There is no simpler approach to boosting your AOV (average order value) than by making a pertinent suggestion that results in an impulsive addition to a scheduled buy.

Throughout the purchasing process, these will be shown in some of the following ways:

  • Related items.
  • Items that go well with this.
  • People also viewed.
  • Recommended for you.
  • Customers also bought.
  • You may also like it.

4.  Website Speed

It should go without saying that speedy websites are good. The website speed is terrible.

Make sure any apps you use aren't slowing down the site if you're using a hosted platform for your e-commerce shop (like Shopify or BigCommerce), and always check to make sure your image sizes aren't debilitating load times.

Your hosting package will have a significant impact on the overall speed of your site if you're using a non-hosted platform (like Magento or Woo-Commerce, for example).

Make sure you have the appropriate information, planning, and resources to ensure that the site loads as quickly as possible.

5. Page listing products

Your ability to engage clients on the product listing page could be the difference between them adding an item to their shopping basket or leaving your website altogether.

Among the most important things to think about are:

Available Options And The Default Sort

  • Does the listing page have the newest-to-oldest order?
  • leading sellers? lowest cost?
  • most significant featured products?
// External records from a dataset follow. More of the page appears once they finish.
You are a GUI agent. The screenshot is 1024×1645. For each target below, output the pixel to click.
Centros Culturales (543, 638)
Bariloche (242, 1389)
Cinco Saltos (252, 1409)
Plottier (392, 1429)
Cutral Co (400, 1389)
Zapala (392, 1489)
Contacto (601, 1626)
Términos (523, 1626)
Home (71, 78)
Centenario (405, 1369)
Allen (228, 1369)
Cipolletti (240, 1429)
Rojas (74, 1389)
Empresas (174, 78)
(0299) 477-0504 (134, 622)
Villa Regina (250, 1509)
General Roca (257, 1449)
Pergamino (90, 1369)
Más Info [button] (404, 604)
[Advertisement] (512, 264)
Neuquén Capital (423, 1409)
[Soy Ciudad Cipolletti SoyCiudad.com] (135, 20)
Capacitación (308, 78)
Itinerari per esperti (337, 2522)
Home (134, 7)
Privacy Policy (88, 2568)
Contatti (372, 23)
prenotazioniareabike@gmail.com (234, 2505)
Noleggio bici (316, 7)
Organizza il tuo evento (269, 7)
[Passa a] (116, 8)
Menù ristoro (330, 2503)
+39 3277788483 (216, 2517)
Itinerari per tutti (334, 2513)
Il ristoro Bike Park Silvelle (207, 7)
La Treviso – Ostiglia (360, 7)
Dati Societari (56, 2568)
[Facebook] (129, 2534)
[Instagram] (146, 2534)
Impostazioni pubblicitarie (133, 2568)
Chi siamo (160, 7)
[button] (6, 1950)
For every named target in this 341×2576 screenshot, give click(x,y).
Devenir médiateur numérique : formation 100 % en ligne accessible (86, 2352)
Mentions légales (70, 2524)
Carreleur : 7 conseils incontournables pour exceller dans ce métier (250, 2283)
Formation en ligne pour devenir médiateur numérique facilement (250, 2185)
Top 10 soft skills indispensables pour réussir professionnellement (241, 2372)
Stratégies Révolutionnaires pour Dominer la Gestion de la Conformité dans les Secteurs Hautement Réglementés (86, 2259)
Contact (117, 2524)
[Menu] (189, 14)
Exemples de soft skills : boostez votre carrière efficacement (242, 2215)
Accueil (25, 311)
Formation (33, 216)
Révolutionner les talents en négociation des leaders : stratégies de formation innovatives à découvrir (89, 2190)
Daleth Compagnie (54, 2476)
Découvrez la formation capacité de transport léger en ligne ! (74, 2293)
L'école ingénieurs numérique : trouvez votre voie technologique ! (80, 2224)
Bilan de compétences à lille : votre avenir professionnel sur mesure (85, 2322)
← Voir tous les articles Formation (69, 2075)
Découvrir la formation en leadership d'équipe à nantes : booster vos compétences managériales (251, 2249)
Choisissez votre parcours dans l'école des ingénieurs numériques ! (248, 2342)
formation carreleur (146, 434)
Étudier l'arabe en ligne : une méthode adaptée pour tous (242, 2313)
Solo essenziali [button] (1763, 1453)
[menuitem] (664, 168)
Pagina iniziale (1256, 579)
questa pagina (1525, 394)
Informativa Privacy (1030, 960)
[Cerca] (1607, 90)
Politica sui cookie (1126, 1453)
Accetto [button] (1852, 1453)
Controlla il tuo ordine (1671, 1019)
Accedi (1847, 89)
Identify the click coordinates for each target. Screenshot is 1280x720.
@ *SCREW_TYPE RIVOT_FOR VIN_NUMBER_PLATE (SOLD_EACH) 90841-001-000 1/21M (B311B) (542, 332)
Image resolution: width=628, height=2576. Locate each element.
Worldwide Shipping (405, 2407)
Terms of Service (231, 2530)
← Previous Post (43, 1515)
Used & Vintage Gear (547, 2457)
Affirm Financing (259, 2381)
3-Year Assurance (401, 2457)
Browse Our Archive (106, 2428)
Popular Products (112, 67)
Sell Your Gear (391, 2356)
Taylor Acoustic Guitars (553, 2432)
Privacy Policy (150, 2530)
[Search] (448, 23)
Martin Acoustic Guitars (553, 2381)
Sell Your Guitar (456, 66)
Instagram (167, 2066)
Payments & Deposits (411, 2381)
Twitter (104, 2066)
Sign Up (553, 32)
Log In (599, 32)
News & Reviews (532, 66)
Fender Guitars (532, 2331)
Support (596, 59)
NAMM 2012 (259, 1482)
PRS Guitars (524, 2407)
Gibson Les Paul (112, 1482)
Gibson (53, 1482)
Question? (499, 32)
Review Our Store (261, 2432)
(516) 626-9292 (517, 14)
Trending?

Consider which default setting makes the most sense for the user and how else visitors might choose to categorize your product choices.

Filtering Order

It all comes down to making sure you have the right product attributes for buyers to choose from.

Size, color, style, price, rating, release date, compatibility, etc. are some examples of this.

Depending on what you're selling, you'll need different qualities, but be sure to consider how people would perceive your product.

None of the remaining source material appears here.